Work request.
The reply should reproduce every line of the data below word for word, minus any images.

(Stored entries)
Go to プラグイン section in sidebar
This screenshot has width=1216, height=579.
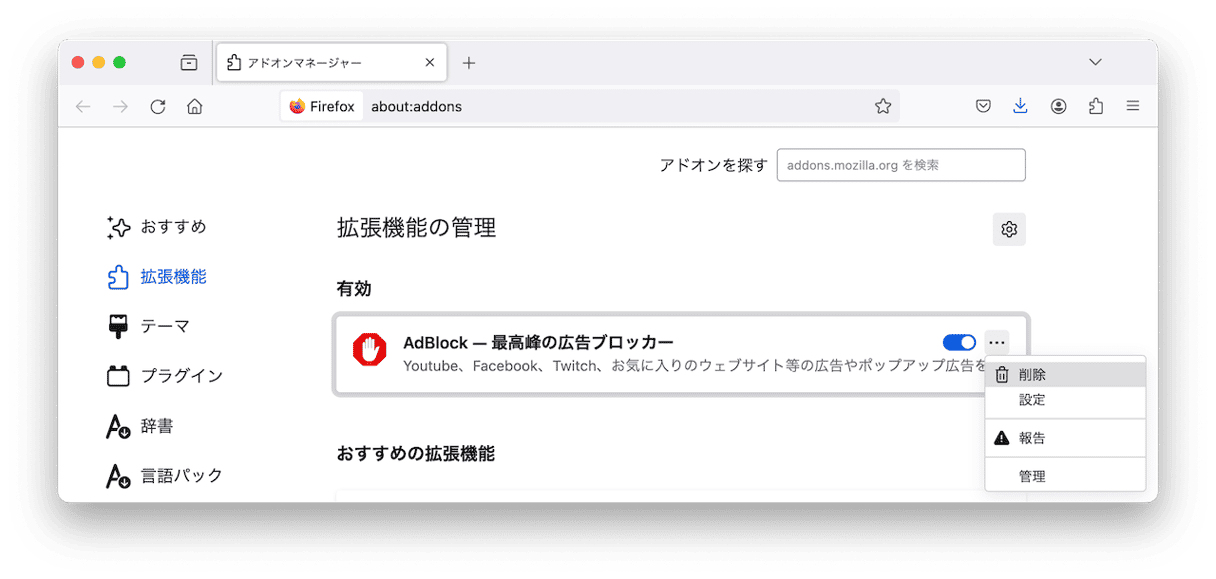click(x=180, y=376)
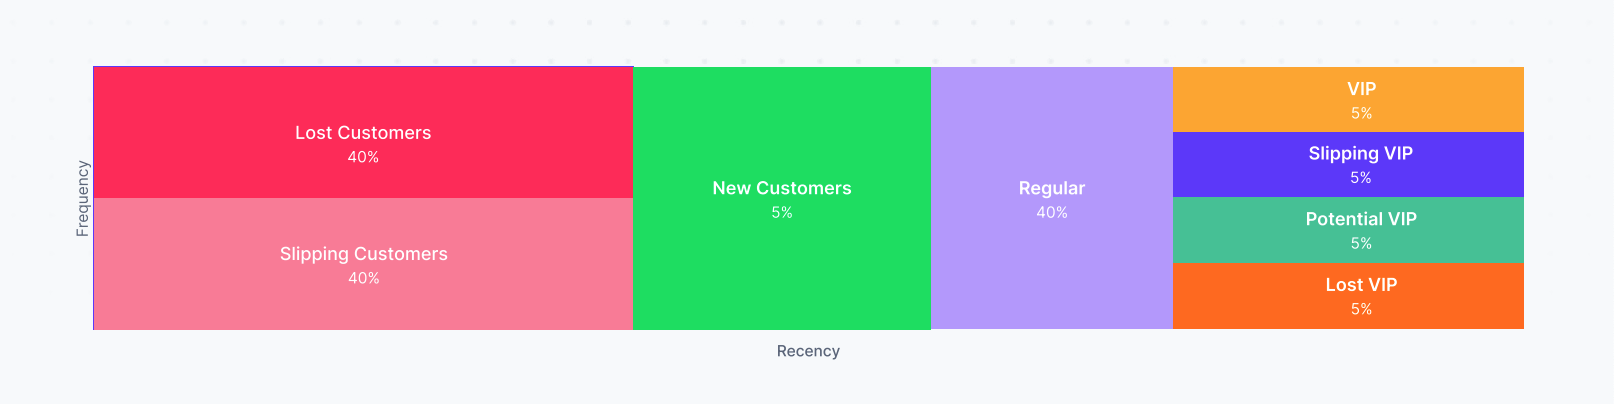
Task: Click the 40% value under Slipping Customers
Action: (363, 278)
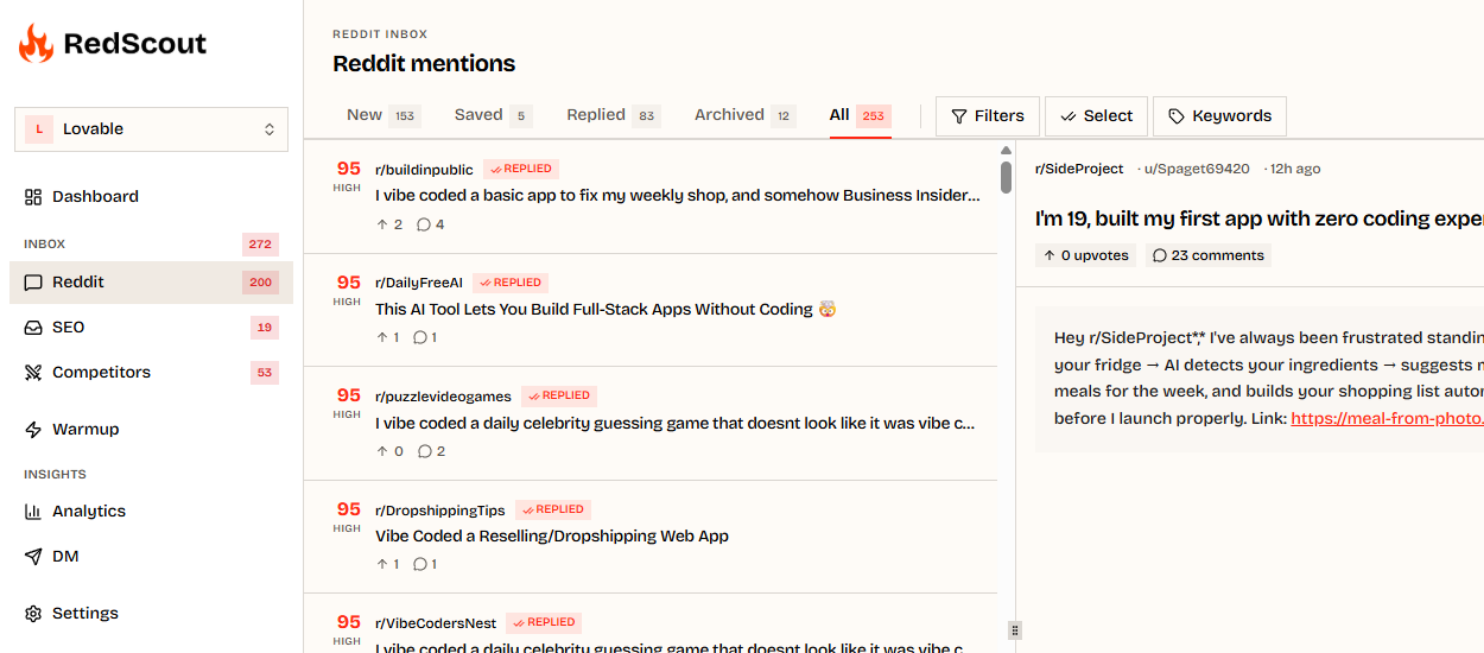Click the Reddit chat bubble icon

pos(33,282)
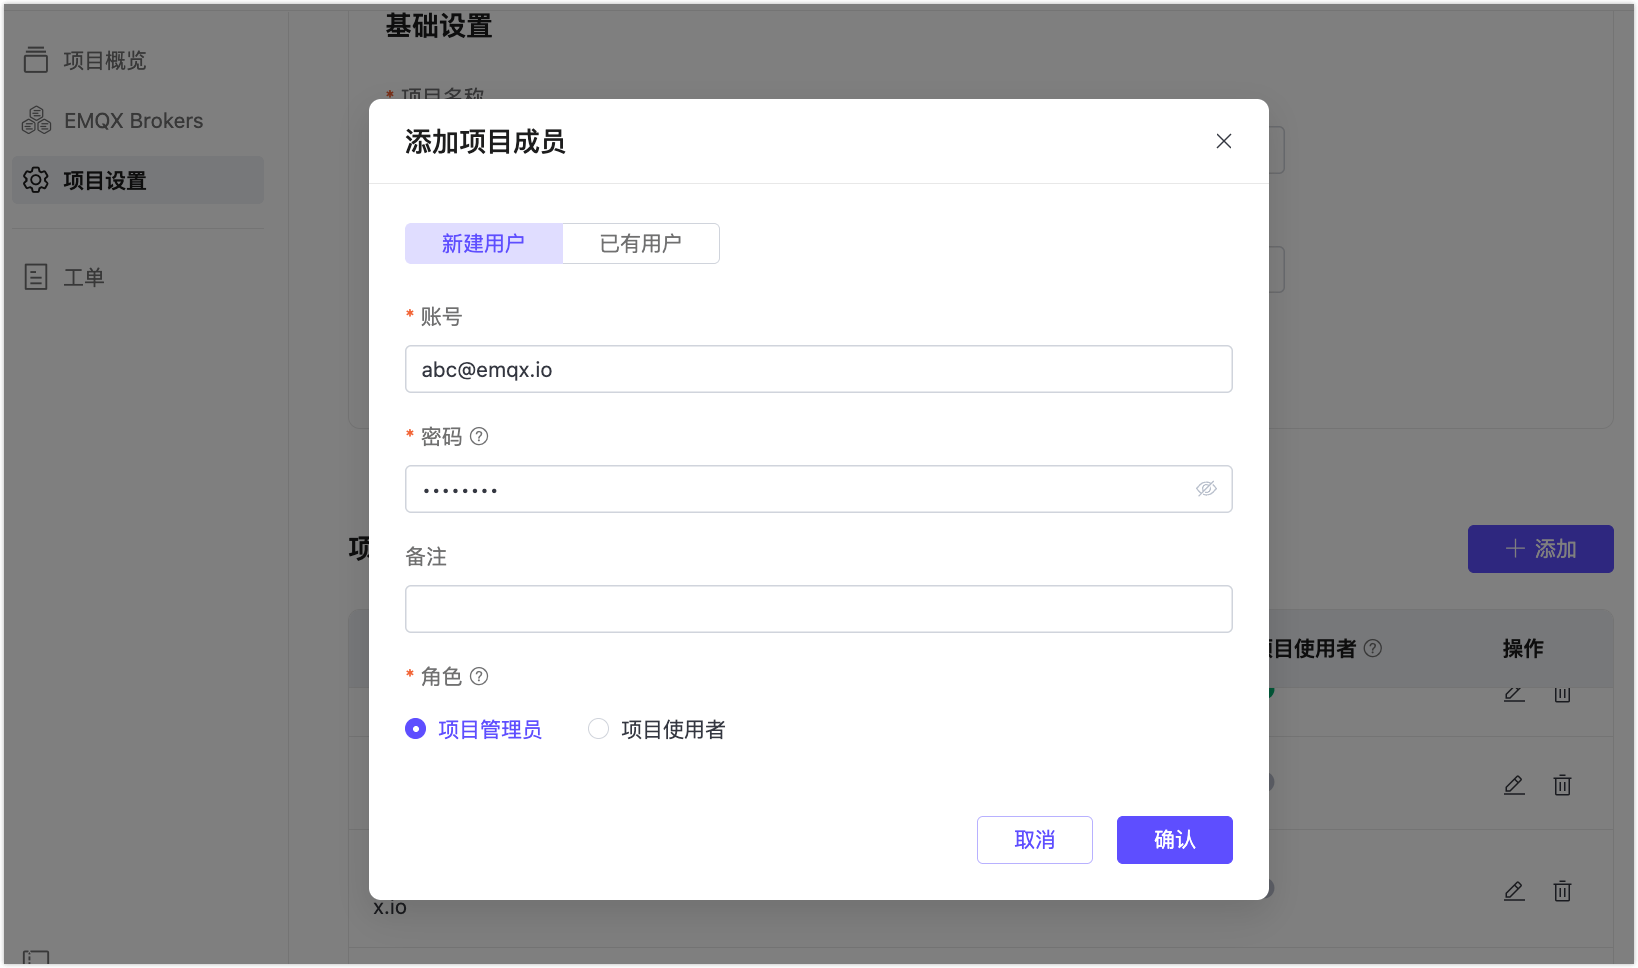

Output for this task.
Go to プラグイン section in sidebar
This screenshot has width=1216, height=579.
click(x=180, y=376)
Task: Click the 40% value under Slipping Customers
Action: (363, 278)
Click the Reddit chat bubble icon

pos(33,282)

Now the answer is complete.